She also stated that China and Russia had reduced their exports and said this was a contributing factor to the current price increase.  The State Minister added that the delay in procurement was due to repeated bidding. 

She said that፣ taking into account the ongoing import of fertilizers,  efforts are underway to identify areas that should be sown earlier. She added, that regions were working to deliver it properly.  She also said that the states were working hard to enable the farmers not only to use artificial fertilizers but also natural fertilizers. 

The farmers, however, stated that they rarely use natural fertilizers and their land had frequently been exposed to artificial fertilizers. They asked the government to extend projects that subsidize affordable fertilizers so that they could buy them at a lower price. “We will notify what the government will do next. The government is now focusing on supply,” the State Minister answered when BBC Amharic asked about the farmers’ concerns. 

“As a country, we have already won the bid and secured the deal. That’s why we still get a better price.”

Sophia Kassa (PhD), State Minister for Investment and Infrastructure

The State Minister said that Ethiopia bought 17 million quintals of fertilizers last year compared to this year’s purchase of fewer than 5 million quintals. “Of the total demand, only 70 percent of purchases were made. Additional purchases will be made in the fall,” she added.

#### Parts of the exercise
a – Name every country mentioned in the article on Ethiopia's fertilizer supply.
b – Translate this sentence from the article on Ethiopia's fertilizer supply into Spanish: "She also stated that China and Russia had reduced their exports and said this was a contributing factor to the current price increase."
c – Pick up the article on Ethiopia's fertilizer supply after its final sentence and write the next few sentences.
The listing that follows has no connection to the article on Ethiopia's fertilizer supply.

#### Data excerpt

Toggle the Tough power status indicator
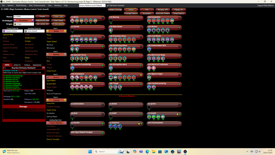Image resolution: width=275 pixels, height=155 pixels. click(x=141, y=84)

#### Responses by task
a – China, Russia, Ethiopia

b – También afirmó que China y Rusia habían reducido sus exportaciones y dijo que esto era un factor que contribuía al actual aumento de precios.

c –
It can be recalled that Addis Standard previously reported that farmers in the East Gojjam Zone of the Amhara regional state had filed complaints with zonal authorities on March 22 regarding the current lack of supply and the rising cost of fertilizers ahead of the coming main crop planting season.

According to East Gojjam Police Bureau, representatives of the farmers who were drawn from various localities in the zone told zonal authorities that one of the main reasons for their harvest declines was the lack of timely supply of fertilizer and rising costs, contributing to their inability to buy and use the fertilizer timely.

The farmers’ representatives further cautioned that failure to provide adequate fertilizer for the next farming season could lead to a reduction in production and cause further damage to the lives of the farmers. They concluded their discussion by calling on the zonal leadership to facilitate a speedy solution and also formed a committee from each Woreda in the zone.

The farmers’ complaint comes amidst growing fears that the global supply of fertilizer was facing unprecedented disruption following Russia’s invasion of Ukraine. According to data from The Fertilizer Institute, Russia is the world’s largest exporter of fertilizers, accounting for 23% of ammonia exports, 14% of urea exports, 10% of processed phosphate exports, and 21% of potash exports. TFI warned that the war “will add additional pressure on a market that has already experienced many challenges over the last 18 months.”

PM Abiy repeatedly spoke of replacing “wheat imports through enhanced local production”. Accordingly, he said various regions have been maximizing efforts accordingly and specifically noting that the “Oromia Region has thus far cultivated wheat on 355 hectares.”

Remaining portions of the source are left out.